An overview in brief:
King v. Burwell [formerly known as King v. Sebelius] challenges an IRS regulation imposed under the Affordable Care Act that allows subsidies on both state and federally-established health insurance exchanges. The belief, on King's side, is that the IRS regulation violates the plain language of the law enacted by Congress, which gave states the choice to either set up such exchanges themselves or stay out of the program.An overview in videos:
What this means:
If the court rules in favor of King, then that basically negates all hope for eligibility of subsidies to people in the states without established state exchanges.
Speaking of public unrest, it seems there is going to be a lot of angry people over this. Those who don't have access to Obamacare anyway would essentially be slipping back into the dark ages of the old healthcare system, and there are people in the states with exchanges who can potentially lose their healthcare if the state decides to denounce exchanges (something I don't find likely). Either way, that is still millions of people who may lose their healthcare.
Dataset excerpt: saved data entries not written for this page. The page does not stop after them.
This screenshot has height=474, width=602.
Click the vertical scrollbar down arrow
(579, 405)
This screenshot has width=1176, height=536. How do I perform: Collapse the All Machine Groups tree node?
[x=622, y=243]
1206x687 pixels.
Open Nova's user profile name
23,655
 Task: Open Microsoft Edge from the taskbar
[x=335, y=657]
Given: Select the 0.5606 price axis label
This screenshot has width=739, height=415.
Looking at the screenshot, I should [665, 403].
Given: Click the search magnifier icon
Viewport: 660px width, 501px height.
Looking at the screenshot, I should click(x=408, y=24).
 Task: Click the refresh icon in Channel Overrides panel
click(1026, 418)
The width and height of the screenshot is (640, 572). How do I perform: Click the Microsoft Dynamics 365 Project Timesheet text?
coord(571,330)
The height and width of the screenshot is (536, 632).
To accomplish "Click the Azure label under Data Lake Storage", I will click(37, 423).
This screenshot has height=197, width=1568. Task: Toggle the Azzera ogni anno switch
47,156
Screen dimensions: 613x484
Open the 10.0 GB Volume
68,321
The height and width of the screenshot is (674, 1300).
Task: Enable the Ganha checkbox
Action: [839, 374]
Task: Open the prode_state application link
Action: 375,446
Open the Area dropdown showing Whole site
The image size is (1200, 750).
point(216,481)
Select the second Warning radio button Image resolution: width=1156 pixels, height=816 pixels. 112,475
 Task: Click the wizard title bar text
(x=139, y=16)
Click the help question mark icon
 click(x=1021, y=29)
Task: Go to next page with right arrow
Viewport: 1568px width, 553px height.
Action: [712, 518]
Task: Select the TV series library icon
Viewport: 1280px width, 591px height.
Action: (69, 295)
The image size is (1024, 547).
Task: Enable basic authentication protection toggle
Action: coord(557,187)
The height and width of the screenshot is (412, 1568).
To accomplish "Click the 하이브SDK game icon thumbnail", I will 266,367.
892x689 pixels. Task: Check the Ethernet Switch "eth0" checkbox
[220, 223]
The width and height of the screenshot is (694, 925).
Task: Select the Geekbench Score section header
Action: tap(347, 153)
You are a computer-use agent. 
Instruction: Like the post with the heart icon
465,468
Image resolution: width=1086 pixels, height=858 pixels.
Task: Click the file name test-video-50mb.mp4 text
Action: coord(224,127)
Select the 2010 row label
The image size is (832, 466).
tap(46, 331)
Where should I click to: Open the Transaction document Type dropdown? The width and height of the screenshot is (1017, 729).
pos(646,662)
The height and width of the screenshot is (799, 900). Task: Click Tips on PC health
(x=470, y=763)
And with the mandate gone, one of the ACAs main goals, reducing healthcare costs, gets sacked in the process. Hypothetically speaking, the mandate was what we were supposed to bank on to reduce healthcare costs for the country. Before the ACA, the healthcare system was plagued with high costs due to the large number of uninsured people. For the consumers, it was normal for coverage to be denied resulting from preexisting conditions. Moreover, the healthy would wait until they get sick and buy insurance, indicating the existence of an adverse selection problem. Adverse selection in medical insurance markets occurs when people purchase insurance to cover known conditions. Before the mandate was a reality, the costs go up for everyone because the sick were left to buy the insurance, and as they used more insurance and filed more claims, premium rates went up, which also meant higher taxes to pay for the uninsured when they ended up needing emergency medical care. This mandate eliminates these issue, so if about 37 states cant (or won't) access that mandate, then we may end up seeing the ACA running half-fast (or half-assed).